IV. Fundamentação da decisão

 

IV. 1. A divergência subsistente e a falta de prova

 

Como vimos, com o deferimento parcial das reclamações graciosas, em 27 de Novembro de 2023, foi inteiramente reconhecido o montante peticionado pela Requerente que se refere ao IRC indevidamente retido na fonte, relativo ao exercício de 2021.

No que respeita ao exercício de 2020, contudo, a AT reconheceu somente € 942.502,48 dos € 1.113.054,20 peticionados pela Requerente, a título de IRC indevidamente retido na fonte.

Subsiste, portanto, uma divergência de € 170.551,72.

Do exame da documentação junta aos autos, afigura-se que essa divergência se deve ao facto de terem sido facturados os débitos mensais de rendas de um cliente da Requerente (D..., Unipessoal Lda, NIF...), mas não ter ocorrido, ou não ter sido devidamente registada, a retenção na fonte – retenção que ocorreu, e está registada, relativamente aos demais clientes da Requerente.

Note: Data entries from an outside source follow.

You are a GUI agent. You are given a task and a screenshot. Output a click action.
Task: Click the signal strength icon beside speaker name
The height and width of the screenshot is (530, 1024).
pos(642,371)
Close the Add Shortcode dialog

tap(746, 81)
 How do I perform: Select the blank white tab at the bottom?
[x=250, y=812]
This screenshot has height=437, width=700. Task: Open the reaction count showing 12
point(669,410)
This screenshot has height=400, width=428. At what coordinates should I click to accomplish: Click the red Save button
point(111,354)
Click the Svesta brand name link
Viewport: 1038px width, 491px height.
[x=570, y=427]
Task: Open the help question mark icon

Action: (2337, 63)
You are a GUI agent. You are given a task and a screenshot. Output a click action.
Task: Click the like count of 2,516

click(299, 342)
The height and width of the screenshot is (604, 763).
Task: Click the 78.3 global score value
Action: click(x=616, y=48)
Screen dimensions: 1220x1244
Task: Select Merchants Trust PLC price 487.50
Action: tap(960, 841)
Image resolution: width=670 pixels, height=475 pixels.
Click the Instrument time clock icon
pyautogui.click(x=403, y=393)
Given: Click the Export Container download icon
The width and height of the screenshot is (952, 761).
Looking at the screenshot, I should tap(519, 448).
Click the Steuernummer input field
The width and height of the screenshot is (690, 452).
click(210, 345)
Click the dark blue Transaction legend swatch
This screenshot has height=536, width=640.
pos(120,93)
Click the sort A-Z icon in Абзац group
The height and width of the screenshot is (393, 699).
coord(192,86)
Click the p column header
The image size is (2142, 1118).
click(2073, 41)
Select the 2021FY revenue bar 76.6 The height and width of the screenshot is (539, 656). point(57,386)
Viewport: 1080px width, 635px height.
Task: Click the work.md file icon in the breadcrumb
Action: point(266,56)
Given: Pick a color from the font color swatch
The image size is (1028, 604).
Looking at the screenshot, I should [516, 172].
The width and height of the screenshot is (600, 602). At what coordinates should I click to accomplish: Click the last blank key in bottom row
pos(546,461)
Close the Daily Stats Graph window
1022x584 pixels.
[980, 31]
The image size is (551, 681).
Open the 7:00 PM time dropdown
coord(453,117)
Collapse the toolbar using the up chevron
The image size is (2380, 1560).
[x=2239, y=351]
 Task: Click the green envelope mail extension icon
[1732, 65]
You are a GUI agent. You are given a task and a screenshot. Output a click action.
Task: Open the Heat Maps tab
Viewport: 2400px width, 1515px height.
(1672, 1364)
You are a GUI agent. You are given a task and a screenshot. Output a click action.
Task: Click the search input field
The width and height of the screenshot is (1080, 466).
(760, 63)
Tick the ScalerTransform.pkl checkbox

Demos por não-provado que, no exercício de 2020, a Requerente tenha sofrido retenções na fonte de IRC no montante total de € 1.113.054,20.

E fundamentámos:

  • não obstante a Requerente ter apresentado uma listagem de facturas relativas ao exercício de 2020, e depois as próprias facturas por ela emitidas nesse período (juntamente com algumas notas de crédito);
  • não obstante as facturas (e notas de crédito) especificarem a taxa de IRC e o montante a reter (ou devolver)
  • as facturas não provam a efectivação da retenção, dado que, nos termos dos n.os 1, c) e 6 do art. 94º do CIRC, conjugados com o art. 101º, 8 do CIRS, a retenção é um acto subsequente, que ocorre na data do pagamento ou colocação à disposição dos rendimentos – a reclamar, por isso, uma prova suplementar.

Estando omissa nos registos da AT a referência às retenções na fonte de IRC incidente sobre os débitos mensais de rendas do referido cliente da Requerente (NIF...), em relação aos quais as facturas estão documentadas e correspondem ao registado no SAF-T, tornava-se crucial que fosse feita a prova da efectivação de tais retenções, e essa prova não foi feita.

Impendia sobre a Requerente o ónus de provar o que alegou, nos termos do art. 74º, 1 da LGT.

O art. 74.º, 1 da LGT estabelece que “o ónus da prova dos factos constitutivos dos direitos da administração tributária ou dos contribuintes recai sobre quem os invoque”, em consonância com o art. 342.º, n.º 1 do Código Civil.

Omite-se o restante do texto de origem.